Since I contributed $10 to the $23 million The Social Network grossed nationally this weekend, I see no reason not to blog some thoughts on the film.
First of all, the movie, which purports to be a history of the founding of Facebook, succeeds wildly as entertainment. As you may have heard by now, the film basically posits that if its founder, Harvard student Mark Zuckerberg, had not been dumped by his girlfriend for questioning the academic credibility of her school, Boston University, Facebook may never have existed at all.
Whether or not the film’s facts are straight on this is another matter. Nonetheless, it is not my purpose to comment extensively on either the film or its veracity, other than to recommend it highly as long as you ingest the story and characters with the copious grains of salt.
But some facts the film depicts are undeniable. The most significant for my purposes here is that the idea that became Facebook was germinated in the fall of 2003, just six years ago, and, as a website, was launched on the Harvard campus in February 2004.
This coincidentally is the same time I started my work as an analyst in telecom policy circles. In that period, Facebook has gone from a fairly localized Ivy League phenomenon to encompass 500 million “friends” and made social networking a significant dimension to the online experience.
Yet, even now, in the face of this one incredible example, I find myself, as I was six years ago, still challenging the assertion that the telecom industry is re-consolidating into a monopoly and that regulatory policies such as network neutrality are required to ensure innovation thrives for consumers, connectivity grows and applications remain inexpensive or free.
In fact, one of the rallying cries for network neutrality is that it is needed to ensure the viability of the “next Google.”
Well, Facebook was the next Google, and what it and its founders have accomplished, completely devoid of Internet regulation, is extraordinary.

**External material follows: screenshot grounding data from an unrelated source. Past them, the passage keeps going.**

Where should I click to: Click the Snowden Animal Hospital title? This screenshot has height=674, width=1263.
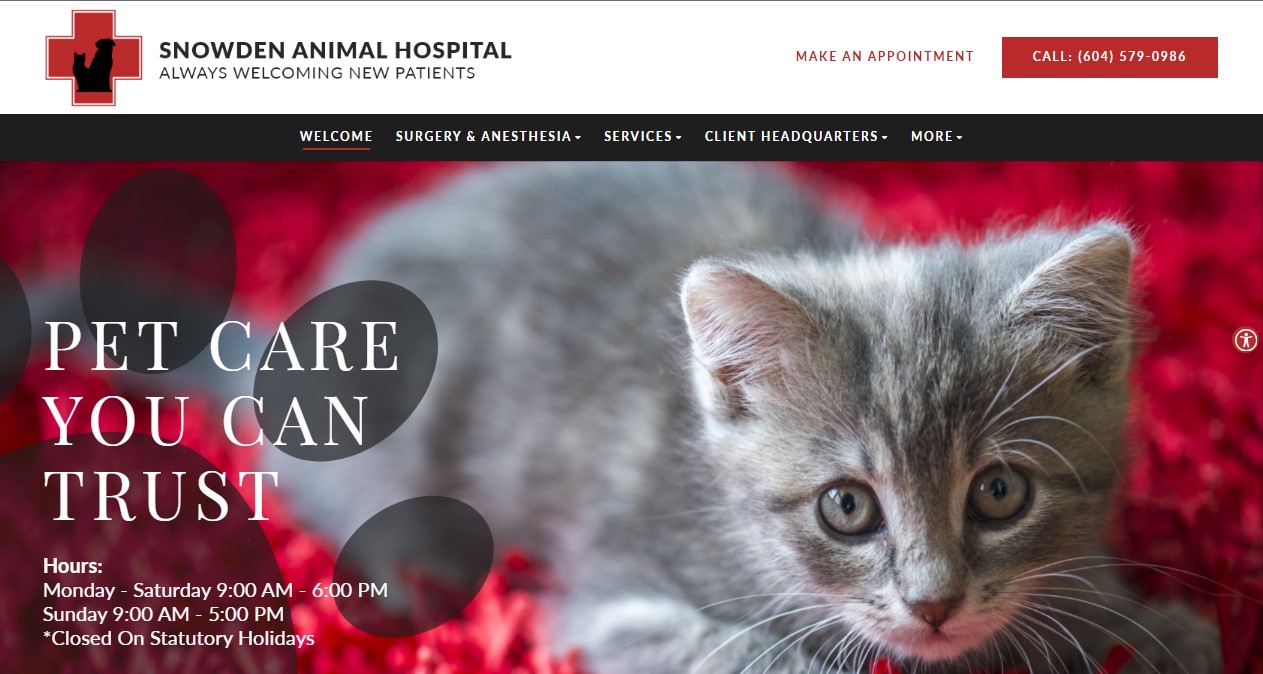335,50
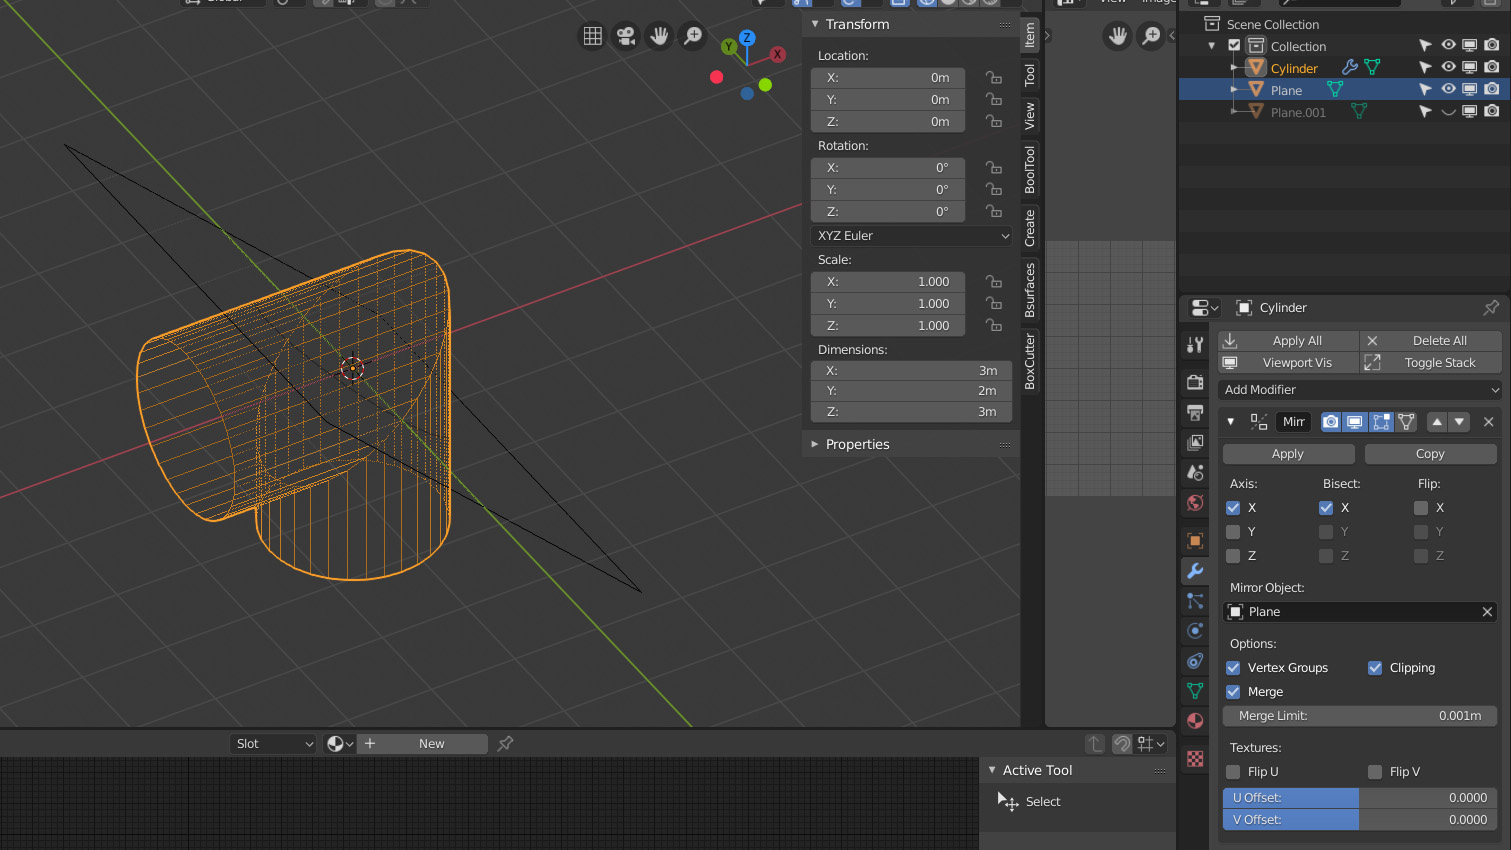Disable the Clipping checkbox
The image size is (1511, 850).
1374,667
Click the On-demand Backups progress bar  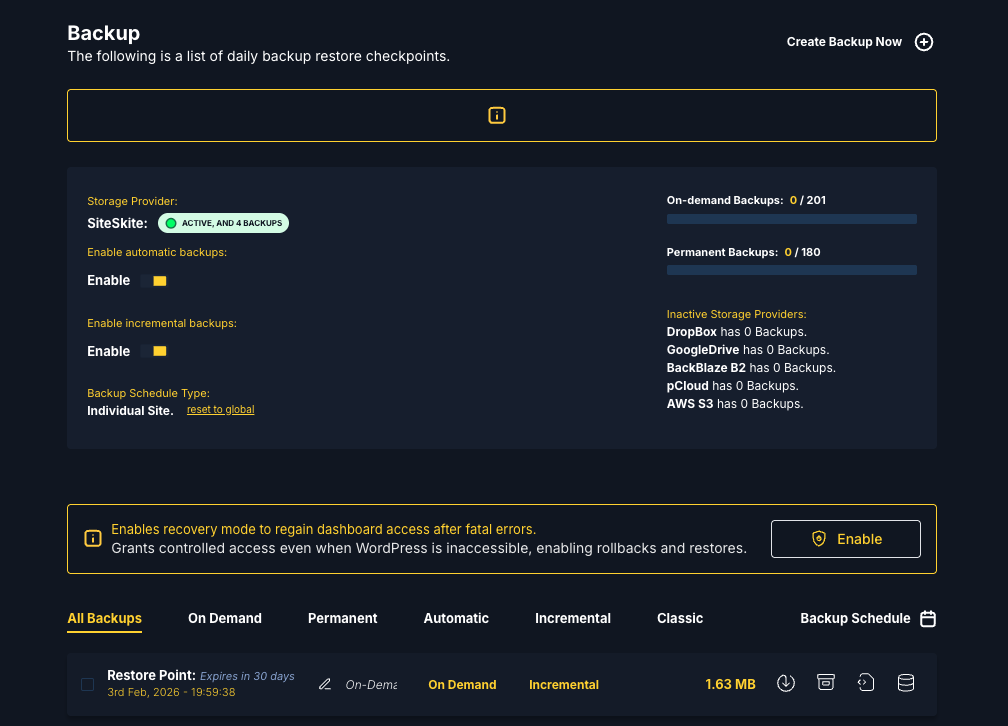(x=791, y=219)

Moreover Facebook’s success is testimony to the free market counterclaim that network neutrality is a government solution in search of a problem.
On the technical side, as the film covers in broad strokes, Facebook’s biggest resource requirement was server space. That’s what Zuckerberg and his friends need most of their start-up capital for. In the film, as was the case in real life, access to bandwidth, which net neutrality proponents say carriers have monopolized into artificial scarcity, never is an issue.
Despite all the alleged backstabbing and double-crosses the film depicts, at no point does an evil telecom executive show up and demand a king’s ransom for the right to use its network. Zuckerberg’s biggest fear is a server crash, not the threat of being stuck in an “Internet slow lane.” On the contrary, throughout the film, broadband access to Facebook is taken for granted. Broadband wireless connections work flawlessly. When a character says he viewed the video of a regatta on Facebook within minutes of the race’s conclusion, the filmmakers assume audiences will accept it without further exposition.
So, while the film presents Facebook’s founders as dysfunctional, it does not extend that judgment to the telecom and Internet industry. My enjoyment of the film was enhanced—and I hope yours is, too–by its tacit acknowledgement that, in America, a high-tech idea still can go from a dorm room to household word within six years, and that there is no broadband monopoly bottleneck strangling start-ups, whether or not they are fueled by beer and bad break-ups.